--- WHAT YOU WILL DO ---
Render every line of the data below as a JSON list of strings, one string per line, omitting any blank lines. Leave the pictures out of the list.

--- SUPPLIED RECORDS ---
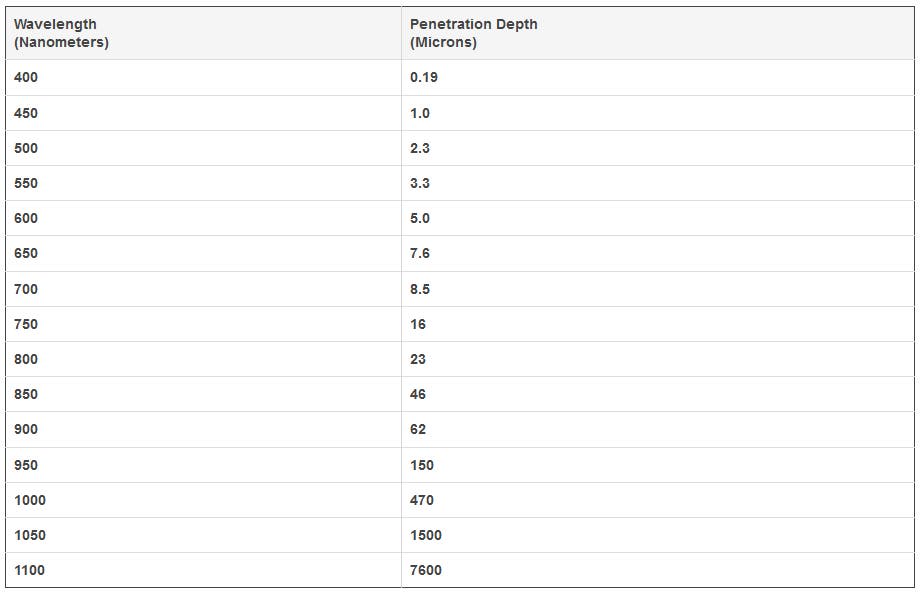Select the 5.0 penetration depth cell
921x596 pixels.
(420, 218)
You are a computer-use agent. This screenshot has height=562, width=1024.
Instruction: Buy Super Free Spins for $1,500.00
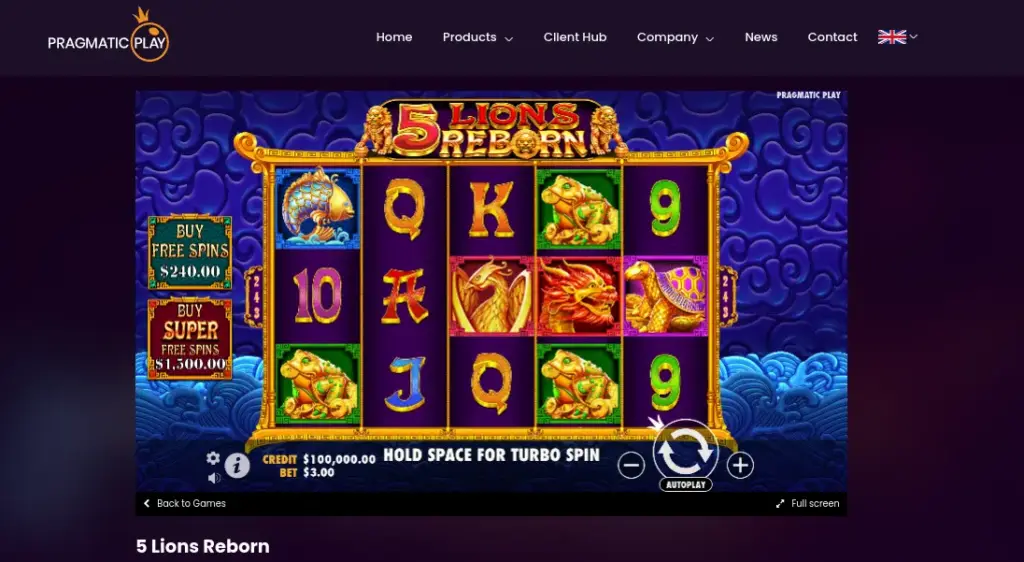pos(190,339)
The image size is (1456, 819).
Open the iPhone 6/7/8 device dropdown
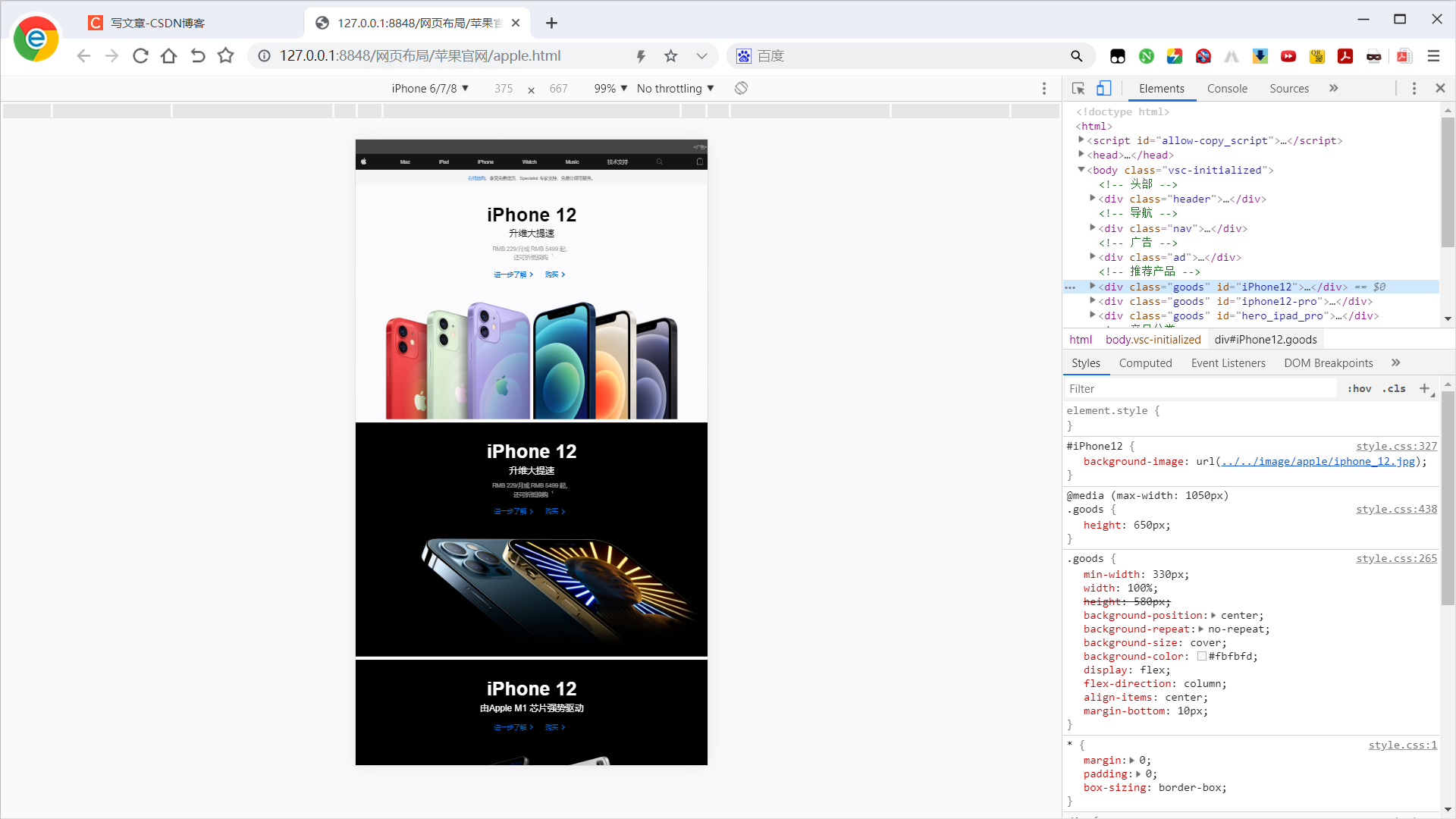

--- RESULT ---
[
  "Select the 5.0 penetration depth cell",
  "921x596 pixels.",
  "(420, 218)",
  "You are a computer-use agent. This screenshot has height=562, width=1024.",
  "Instruction: Buy Super Free Spins for $1,500.00",
  "pos(190,339)",
  "The image size is (1456, 819).",
  "Open the iPhone 6/7/8 device dropdown"
]